# Using effect size estimates and p-values to determine effect size variance and standard error

I am in the process of conducting a meta-analysis. I am having difficulty replicating effect sizes that are in previous meta-analyses on the same topic. That is, for a given study I am not getting the same effect size estimate.

In these past meta-analyses, effect sizes and p-values are provided. Is it possible to use these estimates to obtain the variance of the effect size. For example, can I use the p-value and effect size to obtain the 95 % confidence interval, through which I can obtain the standard error.

As an aside, I have reached out to the authors of the previous meta-analyses and they have not responded.

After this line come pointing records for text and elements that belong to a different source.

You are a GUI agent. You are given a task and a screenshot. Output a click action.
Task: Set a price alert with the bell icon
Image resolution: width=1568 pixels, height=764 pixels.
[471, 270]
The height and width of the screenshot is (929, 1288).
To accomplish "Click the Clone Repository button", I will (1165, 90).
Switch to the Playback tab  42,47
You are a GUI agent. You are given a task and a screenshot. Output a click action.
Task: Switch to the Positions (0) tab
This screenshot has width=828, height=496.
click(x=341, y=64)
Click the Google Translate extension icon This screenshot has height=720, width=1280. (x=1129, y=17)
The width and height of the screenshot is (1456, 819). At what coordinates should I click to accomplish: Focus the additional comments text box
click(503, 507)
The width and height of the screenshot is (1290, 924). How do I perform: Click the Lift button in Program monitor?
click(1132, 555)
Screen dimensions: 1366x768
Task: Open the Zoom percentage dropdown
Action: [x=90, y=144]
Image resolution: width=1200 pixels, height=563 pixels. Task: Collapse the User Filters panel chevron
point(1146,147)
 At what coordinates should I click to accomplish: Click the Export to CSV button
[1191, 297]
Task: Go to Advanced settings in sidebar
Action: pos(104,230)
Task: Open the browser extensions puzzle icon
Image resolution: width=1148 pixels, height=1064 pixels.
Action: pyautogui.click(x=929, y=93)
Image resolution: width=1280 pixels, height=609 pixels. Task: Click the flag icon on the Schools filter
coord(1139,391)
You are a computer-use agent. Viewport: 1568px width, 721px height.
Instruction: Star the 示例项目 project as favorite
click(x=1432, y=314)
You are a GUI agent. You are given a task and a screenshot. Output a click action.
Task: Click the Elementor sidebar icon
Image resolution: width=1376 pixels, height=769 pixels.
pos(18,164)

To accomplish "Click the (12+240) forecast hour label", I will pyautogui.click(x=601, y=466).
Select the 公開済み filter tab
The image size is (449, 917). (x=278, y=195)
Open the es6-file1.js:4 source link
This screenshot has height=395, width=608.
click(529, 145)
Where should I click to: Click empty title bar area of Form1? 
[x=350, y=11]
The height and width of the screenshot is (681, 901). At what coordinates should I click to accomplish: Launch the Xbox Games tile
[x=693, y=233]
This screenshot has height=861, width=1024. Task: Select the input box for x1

• What kind of effect size measure are you referring to? Raw or standardized mean differences? Log odds/risk ratios or risk differences? Something else? Also, just to clarify: You have a bunch of these estimates based on individual studies, and corresponding p-values, and you want to compute the variances (standard errors) thereof? – Wolfgang Apr 10 '16 at 10:41
• Hello. I have standardized mean differences, both Cohen's d and Hedges G. Indeed, I have many effect size estimates with corresponding p-values and would like to calculate the variance for each effect. – D_Williams Apr 10 '16 at 15:32
• In addition to effect size estimates and p-values, I also have the sample sizes. – D_Williams Apr 10 '16 at 15:58
• Sample sizes of each group or just total (both groups combined)? – Wolfgang Apr 10 '16 at 16:46
• In one of the meta-analyses, the total is provided. In a different meta-analyses there are sample sizes for each group. From the original studies, however, I can obtain the sample sizes for each group. – D_Williams Apr 10 '16 at 18:10

## 1 Answer

If you know the standardized mean difference ($d$) for a study and the sample sizes of the two groups ($n_1$ and $n_2$), then you can compute (or to be precise: estimate) the sampling variance with: $$v = \frac{1}{n_1} + \frac{1}{n_2} + \frac{d^2}{2(n_1 + n_2)}.$$ If you only know the total sample size of a study ($N$), you could assume $n_1 = n_2 = N/2$. The square-root of the sampling variance then gives you the standard error of $d$.

A bias-correction is often applied to $d$ values. Roughly, the bias-corrected standardized mean difference (often called Hedges' g) is given by: $$g = \left(1 - \frac{3}{4m-1} \right)d,$$ where $m = n_1 + n_2 - 2$ (this may explain the discrepancy you found when you computed the standardized mean difference yourself versus what was reported in the paper). Then you can plug $g$ into the equation for the sampling variance.